Tu tarea ▸ Desplaza 118 unidades cada coordenada de las respuestas y vuelve a escribir todas las líneas del tramo que va desde la que contiene "756x833 pixels. Task: Enable" hasta el final, ambas incluidas, sin omitir ninguna.

((

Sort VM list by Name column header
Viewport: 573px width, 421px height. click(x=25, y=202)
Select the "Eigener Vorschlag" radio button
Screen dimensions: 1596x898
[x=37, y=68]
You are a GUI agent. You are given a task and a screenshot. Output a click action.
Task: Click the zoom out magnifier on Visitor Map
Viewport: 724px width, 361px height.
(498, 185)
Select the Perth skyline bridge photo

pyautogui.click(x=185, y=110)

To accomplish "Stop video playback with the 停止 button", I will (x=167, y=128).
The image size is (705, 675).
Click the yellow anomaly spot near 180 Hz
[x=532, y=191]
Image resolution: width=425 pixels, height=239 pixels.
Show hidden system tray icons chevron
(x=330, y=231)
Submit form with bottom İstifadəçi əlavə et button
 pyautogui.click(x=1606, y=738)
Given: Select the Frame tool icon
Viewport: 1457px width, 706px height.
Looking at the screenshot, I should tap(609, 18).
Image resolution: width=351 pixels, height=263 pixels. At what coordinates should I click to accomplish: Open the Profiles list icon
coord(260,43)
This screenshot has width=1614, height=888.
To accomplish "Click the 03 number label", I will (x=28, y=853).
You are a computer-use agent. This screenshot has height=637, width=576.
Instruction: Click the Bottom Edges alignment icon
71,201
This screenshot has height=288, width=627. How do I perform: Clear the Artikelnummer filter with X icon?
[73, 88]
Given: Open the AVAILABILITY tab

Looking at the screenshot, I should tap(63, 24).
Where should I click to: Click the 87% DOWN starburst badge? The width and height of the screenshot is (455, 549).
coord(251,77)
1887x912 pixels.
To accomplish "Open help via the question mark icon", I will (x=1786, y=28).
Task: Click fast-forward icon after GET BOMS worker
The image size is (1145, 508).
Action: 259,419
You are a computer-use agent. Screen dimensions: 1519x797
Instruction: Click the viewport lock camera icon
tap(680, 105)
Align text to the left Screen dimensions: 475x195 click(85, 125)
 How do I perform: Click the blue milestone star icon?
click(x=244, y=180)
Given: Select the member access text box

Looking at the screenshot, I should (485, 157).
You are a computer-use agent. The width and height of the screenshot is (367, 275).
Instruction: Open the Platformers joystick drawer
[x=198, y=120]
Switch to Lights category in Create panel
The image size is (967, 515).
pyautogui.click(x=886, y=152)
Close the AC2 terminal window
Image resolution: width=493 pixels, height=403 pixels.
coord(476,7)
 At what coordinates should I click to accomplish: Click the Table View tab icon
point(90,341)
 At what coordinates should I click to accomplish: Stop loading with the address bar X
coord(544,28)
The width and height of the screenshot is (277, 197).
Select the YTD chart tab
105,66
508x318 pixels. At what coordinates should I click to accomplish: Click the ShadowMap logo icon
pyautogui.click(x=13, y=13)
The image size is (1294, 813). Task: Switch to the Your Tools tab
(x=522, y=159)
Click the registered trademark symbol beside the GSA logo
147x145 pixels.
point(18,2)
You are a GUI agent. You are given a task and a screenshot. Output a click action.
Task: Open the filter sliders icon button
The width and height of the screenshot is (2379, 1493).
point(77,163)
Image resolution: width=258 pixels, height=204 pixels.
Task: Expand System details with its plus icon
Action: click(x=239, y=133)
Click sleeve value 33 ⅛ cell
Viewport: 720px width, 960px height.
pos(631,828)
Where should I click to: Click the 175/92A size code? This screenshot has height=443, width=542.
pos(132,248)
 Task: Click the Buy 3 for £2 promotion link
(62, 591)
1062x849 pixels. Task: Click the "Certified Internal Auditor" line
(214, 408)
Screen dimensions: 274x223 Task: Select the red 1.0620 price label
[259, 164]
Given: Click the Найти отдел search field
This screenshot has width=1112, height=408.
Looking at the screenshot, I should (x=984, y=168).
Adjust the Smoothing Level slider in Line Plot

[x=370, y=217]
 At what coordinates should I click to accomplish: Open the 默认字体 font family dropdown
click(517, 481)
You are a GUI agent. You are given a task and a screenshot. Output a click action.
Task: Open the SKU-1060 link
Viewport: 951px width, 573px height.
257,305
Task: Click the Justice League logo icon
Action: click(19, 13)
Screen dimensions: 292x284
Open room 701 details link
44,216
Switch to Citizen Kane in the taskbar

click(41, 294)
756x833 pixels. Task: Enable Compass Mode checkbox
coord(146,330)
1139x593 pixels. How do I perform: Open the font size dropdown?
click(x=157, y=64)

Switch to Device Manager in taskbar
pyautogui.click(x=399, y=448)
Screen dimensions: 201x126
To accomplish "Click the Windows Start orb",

))

Tu respuesta ▸
756x833 pixels. Task: Enable Compass Mode checkbox
coord(264,448)
1139x593 pixels. How do I perform: Open the font size dropdown?
click(x=275, y=182)

Switch to Device Manager in taskbar
pyautogui.click(x=517, y=566)
Screen dimensions: 201x126
To accomplish "Click the Windows Start orb",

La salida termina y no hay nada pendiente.